**YOUR TASK:** Reproduce each line of the listing below verbatim.

Entries on locating words and elements:
%%
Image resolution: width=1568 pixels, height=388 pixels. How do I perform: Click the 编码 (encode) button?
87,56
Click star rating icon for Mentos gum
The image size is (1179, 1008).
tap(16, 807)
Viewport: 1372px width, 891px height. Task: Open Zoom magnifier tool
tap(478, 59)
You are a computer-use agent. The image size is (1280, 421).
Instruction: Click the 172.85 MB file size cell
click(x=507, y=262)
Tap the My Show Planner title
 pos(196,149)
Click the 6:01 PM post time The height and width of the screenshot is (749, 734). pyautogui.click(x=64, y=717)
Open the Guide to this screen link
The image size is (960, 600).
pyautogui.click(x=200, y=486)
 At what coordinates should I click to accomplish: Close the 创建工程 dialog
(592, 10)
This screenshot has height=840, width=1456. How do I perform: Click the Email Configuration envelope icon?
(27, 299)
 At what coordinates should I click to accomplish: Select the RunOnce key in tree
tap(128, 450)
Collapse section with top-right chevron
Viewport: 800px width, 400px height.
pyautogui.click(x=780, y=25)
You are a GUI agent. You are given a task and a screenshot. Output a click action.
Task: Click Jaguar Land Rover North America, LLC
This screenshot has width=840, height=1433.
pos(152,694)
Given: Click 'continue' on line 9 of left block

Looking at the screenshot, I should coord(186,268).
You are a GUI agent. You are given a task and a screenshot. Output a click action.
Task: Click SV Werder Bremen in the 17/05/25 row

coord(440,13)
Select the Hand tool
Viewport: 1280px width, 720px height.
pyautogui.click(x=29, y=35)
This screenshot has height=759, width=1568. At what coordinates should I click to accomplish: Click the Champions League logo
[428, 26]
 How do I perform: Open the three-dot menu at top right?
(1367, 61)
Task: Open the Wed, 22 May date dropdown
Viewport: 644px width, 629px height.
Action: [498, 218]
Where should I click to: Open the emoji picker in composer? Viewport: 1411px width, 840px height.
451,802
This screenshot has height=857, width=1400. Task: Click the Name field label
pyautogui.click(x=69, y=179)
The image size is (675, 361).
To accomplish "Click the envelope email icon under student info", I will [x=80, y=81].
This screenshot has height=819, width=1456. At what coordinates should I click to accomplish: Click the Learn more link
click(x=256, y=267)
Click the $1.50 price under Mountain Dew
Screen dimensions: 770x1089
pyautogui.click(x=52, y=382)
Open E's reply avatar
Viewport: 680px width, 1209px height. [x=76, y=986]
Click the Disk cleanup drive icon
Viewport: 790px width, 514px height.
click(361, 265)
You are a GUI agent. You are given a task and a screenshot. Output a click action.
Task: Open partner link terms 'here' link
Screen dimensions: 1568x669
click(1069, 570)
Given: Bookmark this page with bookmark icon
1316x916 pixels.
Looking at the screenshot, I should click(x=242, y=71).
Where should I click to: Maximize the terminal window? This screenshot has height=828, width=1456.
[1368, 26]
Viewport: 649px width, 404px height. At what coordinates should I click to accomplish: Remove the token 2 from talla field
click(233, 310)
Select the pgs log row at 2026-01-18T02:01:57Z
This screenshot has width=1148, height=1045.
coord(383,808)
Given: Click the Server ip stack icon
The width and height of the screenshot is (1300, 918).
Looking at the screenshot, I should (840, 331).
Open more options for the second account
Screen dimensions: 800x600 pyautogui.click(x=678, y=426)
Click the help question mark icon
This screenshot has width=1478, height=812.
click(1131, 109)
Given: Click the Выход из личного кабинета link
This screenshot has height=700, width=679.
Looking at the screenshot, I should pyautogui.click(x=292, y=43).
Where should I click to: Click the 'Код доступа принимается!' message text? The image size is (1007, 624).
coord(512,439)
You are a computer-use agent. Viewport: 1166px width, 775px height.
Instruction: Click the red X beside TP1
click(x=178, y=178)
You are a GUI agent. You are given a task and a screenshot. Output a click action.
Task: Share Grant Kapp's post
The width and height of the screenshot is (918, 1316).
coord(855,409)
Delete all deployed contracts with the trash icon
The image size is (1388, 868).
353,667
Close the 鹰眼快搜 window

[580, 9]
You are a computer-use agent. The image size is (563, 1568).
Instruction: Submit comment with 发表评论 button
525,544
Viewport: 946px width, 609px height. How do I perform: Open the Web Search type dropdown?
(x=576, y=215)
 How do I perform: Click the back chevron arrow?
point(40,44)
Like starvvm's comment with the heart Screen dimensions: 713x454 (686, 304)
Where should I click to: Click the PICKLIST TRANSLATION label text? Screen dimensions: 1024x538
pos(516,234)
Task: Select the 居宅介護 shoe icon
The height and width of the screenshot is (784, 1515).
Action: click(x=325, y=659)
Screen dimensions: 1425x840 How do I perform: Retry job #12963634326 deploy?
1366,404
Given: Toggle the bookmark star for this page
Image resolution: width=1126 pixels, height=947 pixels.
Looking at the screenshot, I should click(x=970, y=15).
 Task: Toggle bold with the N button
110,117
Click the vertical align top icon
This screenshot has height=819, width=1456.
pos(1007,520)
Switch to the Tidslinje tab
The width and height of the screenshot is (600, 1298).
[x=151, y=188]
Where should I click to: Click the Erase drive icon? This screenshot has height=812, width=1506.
%%
**ANSWER FOR THE TASK:**
Image resolution: width=1568 pixels, height=388 pixels. How do I perform: Click the 编码 (encode) button?
87,56
Click star rating icon for Mentos gum
The image size is (1179, 1008).
tap(16, 807)
Viewport: 1372px width, 891px height. Task: Open Zoom magnifier tool
tap(478, 59)
You are a computer-use agent. The image size is (1280, 421).
Instruction: Click the 172.85 MB file size cell
click(x=507, y=262)
Tap the My Show Planner title
 pos(196,149)
Click the 6:01 PM post time The height and width of the screenshot is (749, 734). pyautogui.click(x=64, y=717)
Open the Guide to this screen link
The image size is (960, 600).
pyautogui.click(x=200, y=486)
 At what coordinates should I click to accomplish: Close the 创建工程 dialog
(592, 10)
This screenshot has height=840, width=1456. How do I perform: Click the Email Configuration envelope icon?
(27, 299)
 At what coordinates should I click to accomplish: Select the RunOnce key in tree
tap(128, 450)
Collapse section with top-right chevron
Viewport: 800px width, 400px height.
pyautogui.click(x=780, y=25)
You are a GUI agent. You are given a task and a screenshot. Output a click action.
Task: Click Jaguar Land Rover North America, LLC
This screenshot has width=840, height=1433.
pos(152,694)
Given: Click 'continue' on line 9 of left block

Looking at the screenshot, I should coord(186,268).
You are a GUI agent. You are given a task and a screenshot. Output a click action.
Task: Click SV Werder Bremen in the 17/05/25 row

coord(440,13)
Select the Hand tool
Viewport: 1280px width, 720px height.
pyautogui.click(x=29, y=35)
This screenshot has height=759, width=1568. At what coordinates should I click to accomplish: Click the Champions League logo
[428, 26]
 How do I perform: Open the three-dot menu at top right?
(1367, 61)
Task: Open the Wed, 22 May date dropdown
Viewport: 644px width, 629px height.
Action: [498, 218]
Where should I click to: Open the emoji picker in composer? Viewport: 1411px width, 840px height.
451,802
This screenshot has height=857, width=1400. Task: Click the Name field label
pyautogui.click(x=69, y=179)
The image size is (675, 361).
To accomplish "Click the envelope email icon under student info", I will [x=80, y=81].
This screenshot has height=819, width=1456. At what coordinates should I click to accomplish: Click the Learn more link
click(x=256, y=267)
Click the $1.50 price under Mountain Dew
Screen dimensions: 770x1089
pyautogui.click(x=52, y=382)
Open E's reply avatar
Viewport: 680px width, 1209px height. [x=76, y=986]
Click the Disk cleanup drive icon
Viewport: 790px width, 514px height.
click(361, 265)
You are a GUI agent. You are given a task and a screenshot. Output a click action.
Task: Open partner link terms 'here' link
Screen dimensions: 1568x669
click(1069, 570)
Given: Bookmark this page with bookmark icon
1316x916 pixels.
Looking at the screenshot, I should click(x=242, y=71).
Where should I click to: Maximize the terminal window? This screenshot has height=828, width=1456.
[1368, 26]
Viewport: 649px width, 404px height. At what coordinates should I click to accomplish: Remove the token 2 from talla field
click(233, 310)
Select the pgs log row at 2026-01-18T02:01:57Z
This screenshot has width=1148, height=1045.
coord(383,808)
Given: Click the Server ip stack icon
The width and height of the screenshot is (1300, 918).
Looking at the screenshot, I should (840, 331).
Open more options for the second account
Screen dimensions: 800x600 pyautogui.click(x=678, y=426)
Click the help question mark icon
This screenshot has width=1478, height=812.
click(1131, 109)
Given: Click the Выход из личного кабинета link
This screenshot has height=700, width=679.
Looking at the screenshot, I should pyautogui.click(x=292, y=43).
Where should I click to: Click the 'Код доступа принимается!' message text? The image size is (1007, 624).
coord(512,439)
You are a computer-use agent. Viewport: 1166px width, 775px height.
Instruction: Click the red X beside TP1
click(x=178, y=178)
You are a GUI agent. You are given a task and a screenshot. Output a click action.
Task: Share Grant Kapp's post
The width and height of the screenshot is (918, 1316).
coord(855,409)
Delete all deployed contracts with the trash icon
The image size is (1388, 868).
353,667
Close the 鹰眼快搜 window

[580, 9]
You are a computer-use agent. The image size is (563, 1568).
Instruction: Submit comment with 发表评论 button
525,544
Viewport: 946px width, 609px height. How do I perform: Open the Web Search type dropdown?
(x=576, y=215)
 How do I perform: Click the back chevron arrow?
point(40,44)
Like starvvm's comment with the heart Screen dimensions: 713x454 (686, 304)
Where should I click to: Click the PICKLIST TRANSLATION label text? Screen dimensions: 1024x538
pos(516,234)
Task: Select the 居宅介護 shoe icon
The height and width of the screenshot is (784, 1515).
Action: click(x=325, y=659)
Screen dimensions: 1425x840 How do I perform: Retry job #12963634326 deploy?
1366,404
Given: Toggle the bookmark star for this page
Image resolution: width=1126 pixels, height=947 pixels.
Looking at the screenshot, I should click(x=970, y=15).
 Task: Toggle bold with the N button
110,117
Click the vertical align top icon
This screenshot has height=819, width=1456.
pos(1007,520)
Switch to the Tidslinje tab
The width and height of the screenshot is (600, 1298).
[x=151, y=188]
Where should I click to: Click the Erase drive icon? This screenshot has height=812, width=1506.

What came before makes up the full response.